── Seçilen Metin
DİNAMİK BİR SANAYİ YAPISINA SAHİBİZ
Gaziantep’in barındırdığı potansiyeli, fırsata çevirecek dinamik bir sanayi yapısına sahip olduğunu vurgulayan Tarkan Kadooğlu, şunları kaydetti: “64. Hükümetimizin 2015 sonunda açıkladığı Orta Vadeli Plan’da öngörülen ve 25 madde ile mikro ekonomik reformların harekete geçileceği Eylem Planı’nı konfederasyon olarak destekliyoruz ve uygulamaların da yakın takipçisi olacağız. Özellikle KOBİ’lerimize yönelik maddelerin bir an önce hayata geçirilmesi, ekonomimizde olumlu bir etki yaratacaktır. AB ile müzakere sürecinde ekonomiyi doğrudan ilgilendiren 17. başlık kapsamında öngörülen adımların bir an önce atılmasını bekliyoruz. Türkiye-AB ilişkilerinde son dönemde yakalanan olumlu gelişmelerin, aynı kararlılıkla devam etmesi gerektiğini düşünüyoruz. Reformlarda atılım, yurt içi siyasi gündemin hafiflemesi ve AB ile müzakere sürecinde ilerlenmesi, Türkiye’nin makroekonomik göstergelerinin 2016 yılında ciddi bir şekilde iyileşmesini sağlayacaktır. Bu iyileşmede ana itici güç yine yerelden bölgeye ve ülke ekonomisine doğru uzanan zincirin tüm halkalarının güçlü olmasından geçmektedir. Gaziantep barındırdığı potansiyeli, fırsata çevirecek dinamik bir sanayi yapısına sahiptir”
────
── Verilen Bilgiler
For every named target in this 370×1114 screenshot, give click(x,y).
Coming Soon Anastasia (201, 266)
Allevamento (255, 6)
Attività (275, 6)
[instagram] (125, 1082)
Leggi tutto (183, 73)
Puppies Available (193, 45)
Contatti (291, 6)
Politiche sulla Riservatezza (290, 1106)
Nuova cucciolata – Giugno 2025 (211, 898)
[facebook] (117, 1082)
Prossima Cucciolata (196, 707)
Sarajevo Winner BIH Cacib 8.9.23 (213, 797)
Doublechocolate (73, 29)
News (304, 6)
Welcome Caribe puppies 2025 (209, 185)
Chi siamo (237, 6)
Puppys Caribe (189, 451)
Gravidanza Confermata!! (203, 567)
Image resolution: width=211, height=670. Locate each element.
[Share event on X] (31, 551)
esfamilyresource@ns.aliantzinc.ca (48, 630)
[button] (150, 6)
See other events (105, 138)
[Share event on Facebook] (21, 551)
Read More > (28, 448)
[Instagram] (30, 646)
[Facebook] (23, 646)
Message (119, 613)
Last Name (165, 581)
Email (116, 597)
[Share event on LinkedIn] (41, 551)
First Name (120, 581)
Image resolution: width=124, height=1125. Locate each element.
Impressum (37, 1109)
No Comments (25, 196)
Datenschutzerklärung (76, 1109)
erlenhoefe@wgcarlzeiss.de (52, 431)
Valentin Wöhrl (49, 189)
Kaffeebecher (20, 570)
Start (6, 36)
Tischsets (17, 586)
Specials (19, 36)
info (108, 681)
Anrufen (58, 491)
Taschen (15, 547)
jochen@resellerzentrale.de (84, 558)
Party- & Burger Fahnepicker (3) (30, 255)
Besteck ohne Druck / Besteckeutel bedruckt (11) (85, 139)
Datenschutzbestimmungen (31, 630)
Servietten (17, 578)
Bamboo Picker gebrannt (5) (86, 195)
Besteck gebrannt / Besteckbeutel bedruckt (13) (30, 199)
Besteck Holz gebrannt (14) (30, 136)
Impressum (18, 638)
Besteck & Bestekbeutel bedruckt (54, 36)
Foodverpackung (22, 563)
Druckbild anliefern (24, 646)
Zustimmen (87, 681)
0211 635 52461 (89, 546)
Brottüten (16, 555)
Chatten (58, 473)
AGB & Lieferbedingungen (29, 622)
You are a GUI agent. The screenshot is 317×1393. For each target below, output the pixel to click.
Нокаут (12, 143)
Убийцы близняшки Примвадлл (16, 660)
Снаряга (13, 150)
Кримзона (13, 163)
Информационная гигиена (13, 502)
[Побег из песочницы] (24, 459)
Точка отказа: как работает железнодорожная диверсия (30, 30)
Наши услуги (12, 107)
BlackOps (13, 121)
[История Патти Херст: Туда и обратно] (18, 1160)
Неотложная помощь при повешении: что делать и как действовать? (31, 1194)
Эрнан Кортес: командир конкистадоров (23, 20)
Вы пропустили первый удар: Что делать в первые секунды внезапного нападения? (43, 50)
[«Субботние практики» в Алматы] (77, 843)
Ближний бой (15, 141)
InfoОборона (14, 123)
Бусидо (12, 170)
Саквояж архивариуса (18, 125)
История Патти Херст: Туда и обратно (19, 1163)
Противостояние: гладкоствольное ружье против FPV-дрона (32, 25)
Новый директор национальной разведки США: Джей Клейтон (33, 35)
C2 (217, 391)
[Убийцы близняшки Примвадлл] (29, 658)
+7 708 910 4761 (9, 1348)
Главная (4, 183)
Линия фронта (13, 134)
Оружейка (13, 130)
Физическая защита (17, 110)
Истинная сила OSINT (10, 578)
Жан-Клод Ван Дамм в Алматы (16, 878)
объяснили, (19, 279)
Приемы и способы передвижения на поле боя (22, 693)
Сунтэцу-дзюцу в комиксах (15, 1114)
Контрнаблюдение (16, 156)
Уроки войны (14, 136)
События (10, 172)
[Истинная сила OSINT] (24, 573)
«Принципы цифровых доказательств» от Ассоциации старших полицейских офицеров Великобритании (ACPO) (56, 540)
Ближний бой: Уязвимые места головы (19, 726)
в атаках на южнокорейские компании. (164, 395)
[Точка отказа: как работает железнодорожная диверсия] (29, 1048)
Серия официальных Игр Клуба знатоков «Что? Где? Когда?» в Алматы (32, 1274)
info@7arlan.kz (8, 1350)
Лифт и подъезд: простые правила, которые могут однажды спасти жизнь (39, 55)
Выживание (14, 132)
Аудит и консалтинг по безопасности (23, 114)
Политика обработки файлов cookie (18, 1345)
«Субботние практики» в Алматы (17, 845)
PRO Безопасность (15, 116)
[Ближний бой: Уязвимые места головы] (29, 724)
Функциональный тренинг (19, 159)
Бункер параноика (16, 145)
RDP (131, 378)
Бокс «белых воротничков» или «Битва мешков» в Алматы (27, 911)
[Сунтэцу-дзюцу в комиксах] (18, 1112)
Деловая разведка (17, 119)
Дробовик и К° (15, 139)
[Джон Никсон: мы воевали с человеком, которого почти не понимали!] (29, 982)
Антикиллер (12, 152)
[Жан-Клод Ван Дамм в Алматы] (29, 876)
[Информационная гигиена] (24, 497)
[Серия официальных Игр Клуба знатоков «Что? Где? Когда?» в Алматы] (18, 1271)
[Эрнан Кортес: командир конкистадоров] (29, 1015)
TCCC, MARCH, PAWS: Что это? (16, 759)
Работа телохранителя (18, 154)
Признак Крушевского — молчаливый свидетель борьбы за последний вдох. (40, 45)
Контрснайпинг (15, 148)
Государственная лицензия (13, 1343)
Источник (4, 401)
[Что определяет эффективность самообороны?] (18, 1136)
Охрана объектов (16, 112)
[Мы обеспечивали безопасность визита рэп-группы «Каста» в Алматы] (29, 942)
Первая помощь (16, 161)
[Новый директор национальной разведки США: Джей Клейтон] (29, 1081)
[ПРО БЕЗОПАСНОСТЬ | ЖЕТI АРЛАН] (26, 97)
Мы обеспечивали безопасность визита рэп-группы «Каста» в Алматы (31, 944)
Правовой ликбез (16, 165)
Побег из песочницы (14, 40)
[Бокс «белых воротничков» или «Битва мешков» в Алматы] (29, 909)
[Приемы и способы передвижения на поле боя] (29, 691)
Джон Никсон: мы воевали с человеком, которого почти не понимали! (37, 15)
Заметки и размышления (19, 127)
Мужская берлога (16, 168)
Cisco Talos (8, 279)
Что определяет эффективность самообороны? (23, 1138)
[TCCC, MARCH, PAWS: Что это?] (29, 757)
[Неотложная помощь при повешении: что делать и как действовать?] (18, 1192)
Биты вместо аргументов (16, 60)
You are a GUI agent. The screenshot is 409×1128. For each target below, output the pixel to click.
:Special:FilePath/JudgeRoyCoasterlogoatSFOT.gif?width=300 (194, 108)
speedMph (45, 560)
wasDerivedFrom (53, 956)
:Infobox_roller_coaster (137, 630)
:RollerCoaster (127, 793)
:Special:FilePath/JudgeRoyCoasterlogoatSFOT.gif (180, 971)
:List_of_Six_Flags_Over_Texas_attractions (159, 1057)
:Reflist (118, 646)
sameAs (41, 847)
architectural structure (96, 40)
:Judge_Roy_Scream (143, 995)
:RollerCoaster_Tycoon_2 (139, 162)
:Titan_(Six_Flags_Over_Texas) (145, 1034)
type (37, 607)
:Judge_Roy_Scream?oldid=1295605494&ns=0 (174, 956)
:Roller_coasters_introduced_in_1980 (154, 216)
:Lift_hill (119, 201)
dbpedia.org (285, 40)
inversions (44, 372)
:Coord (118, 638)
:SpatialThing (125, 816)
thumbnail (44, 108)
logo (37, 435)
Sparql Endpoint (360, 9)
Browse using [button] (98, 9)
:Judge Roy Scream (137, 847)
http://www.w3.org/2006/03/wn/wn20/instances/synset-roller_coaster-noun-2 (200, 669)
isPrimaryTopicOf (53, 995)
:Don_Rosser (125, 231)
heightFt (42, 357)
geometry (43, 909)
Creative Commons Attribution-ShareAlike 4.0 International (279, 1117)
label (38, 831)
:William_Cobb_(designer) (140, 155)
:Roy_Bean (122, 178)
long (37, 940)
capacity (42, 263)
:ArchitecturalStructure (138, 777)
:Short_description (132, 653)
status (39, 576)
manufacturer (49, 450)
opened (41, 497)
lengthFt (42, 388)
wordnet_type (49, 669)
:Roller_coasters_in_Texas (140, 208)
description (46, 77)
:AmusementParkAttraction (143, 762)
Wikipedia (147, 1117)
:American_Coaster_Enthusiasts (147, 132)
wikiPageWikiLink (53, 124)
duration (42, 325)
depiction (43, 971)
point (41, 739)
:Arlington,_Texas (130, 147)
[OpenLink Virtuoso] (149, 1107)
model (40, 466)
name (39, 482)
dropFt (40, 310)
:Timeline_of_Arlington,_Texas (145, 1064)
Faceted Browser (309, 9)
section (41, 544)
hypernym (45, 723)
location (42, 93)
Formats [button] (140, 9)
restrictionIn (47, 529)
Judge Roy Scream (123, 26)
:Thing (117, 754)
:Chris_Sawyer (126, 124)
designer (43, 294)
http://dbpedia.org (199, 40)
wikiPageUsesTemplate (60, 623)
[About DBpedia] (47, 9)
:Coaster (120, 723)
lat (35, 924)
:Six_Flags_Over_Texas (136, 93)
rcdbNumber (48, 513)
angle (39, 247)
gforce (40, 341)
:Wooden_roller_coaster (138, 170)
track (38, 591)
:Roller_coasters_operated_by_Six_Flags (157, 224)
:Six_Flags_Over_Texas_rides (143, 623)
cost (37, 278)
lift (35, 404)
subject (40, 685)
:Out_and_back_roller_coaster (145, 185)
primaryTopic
────
Alıştırma: Aşağıdaki ifadelerin Seçilen Metin ile uyuşup uyuşmadığını lütfen her biri için evet ya da hayır diyerek belirtin ve kararı veren sözleri metinden aynen alıntılayın. (a) Orta Vadeli Plan 2015 sonunda açıklanmıştır. (b) Eylem Planı 17 maddeden oluşmaktadır. (c) Eylem Planı konfederasyon tarafından desteklenmektedir.

Alıştırma Çıktısı:
(a) Evet: “64. Hükümetimizin 2015 sonunda açıkladığı Orta Vadeli Plan’da”
(b) Hayır: “25 madde ile mikro ekonomik reformların harekete geçileceği Eylem Planı’nı”
(c) Evet: “Eylem Planı’nı konfederasyon olarak destekliyoruz”